## Try it
In the listing that follows, locate the line containing "57 (159, 11)" and the line containing "دروس اللغة الفارسية (205, 13)". Retype exactly those two lines and every line between them, and nothing more.

## Material for this task

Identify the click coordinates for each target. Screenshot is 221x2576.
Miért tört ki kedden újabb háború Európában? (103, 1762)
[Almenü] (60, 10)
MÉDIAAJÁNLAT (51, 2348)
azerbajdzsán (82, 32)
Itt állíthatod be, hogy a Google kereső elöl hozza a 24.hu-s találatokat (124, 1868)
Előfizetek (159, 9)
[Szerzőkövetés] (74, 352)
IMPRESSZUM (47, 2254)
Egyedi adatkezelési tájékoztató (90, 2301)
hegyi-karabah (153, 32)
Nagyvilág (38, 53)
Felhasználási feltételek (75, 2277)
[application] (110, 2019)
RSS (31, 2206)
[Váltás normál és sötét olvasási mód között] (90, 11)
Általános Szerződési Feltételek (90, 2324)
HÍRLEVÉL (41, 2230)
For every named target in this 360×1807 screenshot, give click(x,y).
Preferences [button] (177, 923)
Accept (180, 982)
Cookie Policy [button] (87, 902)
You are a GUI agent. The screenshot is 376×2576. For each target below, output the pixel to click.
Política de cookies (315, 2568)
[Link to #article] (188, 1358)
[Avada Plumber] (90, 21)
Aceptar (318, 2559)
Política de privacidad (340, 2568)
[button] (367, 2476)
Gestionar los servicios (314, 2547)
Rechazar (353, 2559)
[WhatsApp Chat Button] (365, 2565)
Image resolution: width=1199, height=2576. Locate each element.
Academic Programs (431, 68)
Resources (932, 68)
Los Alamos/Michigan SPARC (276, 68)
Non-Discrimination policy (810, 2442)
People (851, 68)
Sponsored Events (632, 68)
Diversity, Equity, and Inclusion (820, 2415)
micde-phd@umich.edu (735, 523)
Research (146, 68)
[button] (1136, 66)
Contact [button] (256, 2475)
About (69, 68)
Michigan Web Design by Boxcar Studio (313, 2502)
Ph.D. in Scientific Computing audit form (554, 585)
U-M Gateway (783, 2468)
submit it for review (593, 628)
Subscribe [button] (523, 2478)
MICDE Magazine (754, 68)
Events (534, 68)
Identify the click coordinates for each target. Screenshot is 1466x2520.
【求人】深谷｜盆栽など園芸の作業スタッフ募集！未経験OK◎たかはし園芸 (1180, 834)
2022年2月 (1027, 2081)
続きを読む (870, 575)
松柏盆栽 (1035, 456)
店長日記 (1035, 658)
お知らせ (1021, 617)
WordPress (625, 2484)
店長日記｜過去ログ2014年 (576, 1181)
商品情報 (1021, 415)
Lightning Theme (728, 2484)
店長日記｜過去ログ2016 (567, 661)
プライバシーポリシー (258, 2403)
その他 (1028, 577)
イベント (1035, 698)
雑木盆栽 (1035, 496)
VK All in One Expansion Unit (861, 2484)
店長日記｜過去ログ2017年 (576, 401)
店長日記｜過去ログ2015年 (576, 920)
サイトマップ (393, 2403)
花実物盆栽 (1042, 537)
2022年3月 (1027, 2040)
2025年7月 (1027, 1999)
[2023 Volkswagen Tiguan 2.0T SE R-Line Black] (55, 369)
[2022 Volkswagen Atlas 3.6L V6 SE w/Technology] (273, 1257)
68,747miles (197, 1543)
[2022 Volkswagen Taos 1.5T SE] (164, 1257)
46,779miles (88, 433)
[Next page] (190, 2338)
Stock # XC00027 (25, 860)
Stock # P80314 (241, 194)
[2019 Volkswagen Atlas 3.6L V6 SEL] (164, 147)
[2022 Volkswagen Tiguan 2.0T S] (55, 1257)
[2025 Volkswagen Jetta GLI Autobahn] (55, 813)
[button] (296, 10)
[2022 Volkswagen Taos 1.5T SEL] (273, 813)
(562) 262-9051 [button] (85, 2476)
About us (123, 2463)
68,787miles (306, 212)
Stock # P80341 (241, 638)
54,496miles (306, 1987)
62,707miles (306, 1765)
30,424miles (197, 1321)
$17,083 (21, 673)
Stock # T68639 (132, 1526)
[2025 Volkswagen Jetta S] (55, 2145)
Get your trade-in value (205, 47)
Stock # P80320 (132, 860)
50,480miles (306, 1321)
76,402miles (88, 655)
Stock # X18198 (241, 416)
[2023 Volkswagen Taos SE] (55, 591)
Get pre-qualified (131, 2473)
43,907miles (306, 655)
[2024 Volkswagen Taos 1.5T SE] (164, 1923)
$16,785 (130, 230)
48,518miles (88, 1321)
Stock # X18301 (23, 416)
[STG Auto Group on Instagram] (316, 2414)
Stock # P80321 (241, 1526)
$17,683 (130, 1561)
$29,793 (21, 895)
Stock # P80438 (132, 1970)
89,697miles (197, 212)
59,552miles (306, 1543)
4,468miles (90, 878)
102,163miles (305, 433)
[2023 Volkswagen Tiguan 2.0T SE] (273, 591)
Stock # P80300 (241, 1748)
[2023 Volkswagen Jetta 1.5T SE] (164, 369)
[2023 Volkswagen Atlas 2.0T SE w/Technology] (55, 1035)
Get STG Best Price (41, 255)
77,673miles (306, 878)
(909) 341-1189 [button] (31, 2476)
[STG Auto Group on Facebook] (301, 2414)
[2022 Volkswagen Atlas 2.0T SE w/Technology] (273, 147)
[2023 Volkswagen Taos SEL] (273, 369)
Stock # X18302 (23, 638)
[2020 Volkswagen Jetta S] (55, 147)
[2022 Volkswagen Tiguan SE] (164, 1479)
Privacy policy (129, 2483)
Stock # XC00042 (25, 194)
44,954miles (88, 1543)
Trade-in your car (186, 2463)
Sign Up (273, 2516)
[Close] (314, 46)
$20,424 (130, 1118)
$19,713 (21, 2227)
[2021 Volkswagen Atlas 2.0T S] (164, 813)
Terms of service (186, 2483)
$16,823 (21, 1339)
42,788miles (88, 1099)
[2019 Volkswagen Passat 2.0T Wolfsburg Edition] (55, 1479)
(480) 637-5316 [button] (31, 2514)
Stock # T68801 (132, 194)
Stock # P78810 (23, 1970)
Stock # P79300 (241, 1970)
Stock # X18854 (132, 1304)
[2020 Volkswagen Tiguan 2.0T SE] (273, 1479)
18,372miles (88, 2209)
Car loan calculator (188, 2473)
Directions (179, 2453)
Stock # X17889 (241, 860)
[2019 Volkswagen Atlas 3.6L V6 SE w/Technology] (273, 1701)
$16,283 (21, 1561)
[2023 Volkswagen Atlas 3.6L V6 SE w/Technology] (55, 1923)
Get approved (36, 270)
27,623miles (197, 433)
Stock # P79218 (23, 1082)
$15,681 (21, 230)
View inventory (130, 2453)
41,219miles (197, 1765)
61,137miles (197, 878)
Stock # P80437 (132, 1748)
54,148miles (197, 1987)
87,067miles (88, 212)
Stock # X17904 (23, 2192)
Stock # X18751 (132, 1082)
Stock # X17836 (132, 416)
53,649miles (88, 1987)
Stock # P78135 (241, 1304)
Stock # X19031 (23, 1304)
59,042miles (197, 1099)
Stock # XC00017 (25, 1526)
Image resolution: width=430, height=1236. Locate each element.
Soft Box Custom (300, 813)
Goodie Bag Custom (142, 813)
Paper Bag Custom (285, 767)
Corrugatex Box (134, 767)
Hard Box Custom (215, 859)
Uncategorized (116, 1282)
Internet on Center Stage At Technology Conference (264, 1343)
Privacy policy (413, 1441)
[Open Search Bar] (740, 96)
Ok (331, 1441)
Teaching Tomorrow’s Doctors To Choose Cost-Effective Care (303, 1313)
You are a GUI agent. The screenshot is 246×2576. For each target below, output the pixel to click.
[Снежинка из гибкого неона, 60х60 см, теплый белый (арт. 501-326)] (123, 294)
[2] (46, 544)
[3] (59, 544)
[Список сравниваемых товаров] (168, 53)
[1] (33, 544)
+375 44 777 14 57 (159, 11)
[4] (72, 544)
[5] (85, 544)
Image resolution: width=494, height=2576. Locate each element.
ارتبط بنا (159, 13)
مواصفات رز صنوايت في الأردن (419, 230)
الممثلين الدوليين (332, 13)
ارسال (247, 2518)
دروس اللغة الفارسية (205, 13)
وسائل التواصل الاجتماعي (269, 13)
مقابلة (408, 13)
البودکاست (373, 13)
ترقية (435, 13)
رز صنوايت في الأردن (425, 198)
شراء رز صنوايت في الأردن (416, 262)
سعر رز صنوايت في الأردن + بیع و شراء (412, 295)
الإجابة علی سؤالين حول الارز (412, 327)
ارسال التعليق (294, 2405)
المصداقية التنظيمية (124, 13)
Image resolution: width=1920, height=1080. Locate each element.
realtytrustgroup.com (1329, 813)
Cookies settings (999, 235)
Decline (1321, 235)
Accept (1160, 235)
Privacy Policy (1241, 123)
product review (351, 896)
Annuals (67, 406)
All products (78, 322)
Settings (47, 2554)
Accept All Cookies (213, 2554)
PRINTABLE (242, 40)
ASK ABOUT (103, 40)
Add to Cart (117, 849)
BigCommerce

## Expected answer
+375 44 777 14 57 (159, 11)
[4] (72, 544)
[5] (85, 544)
Image resolution: width=494, height=2576. Locate each element.
ارتبط بنا (159, 13)
مواصفات رز صنوايت في الأردن (419, 230)
الممثلين الدوليين (332, 13)
ارسال (247, 2518)
دروس اللغة الفارسية (205, 13)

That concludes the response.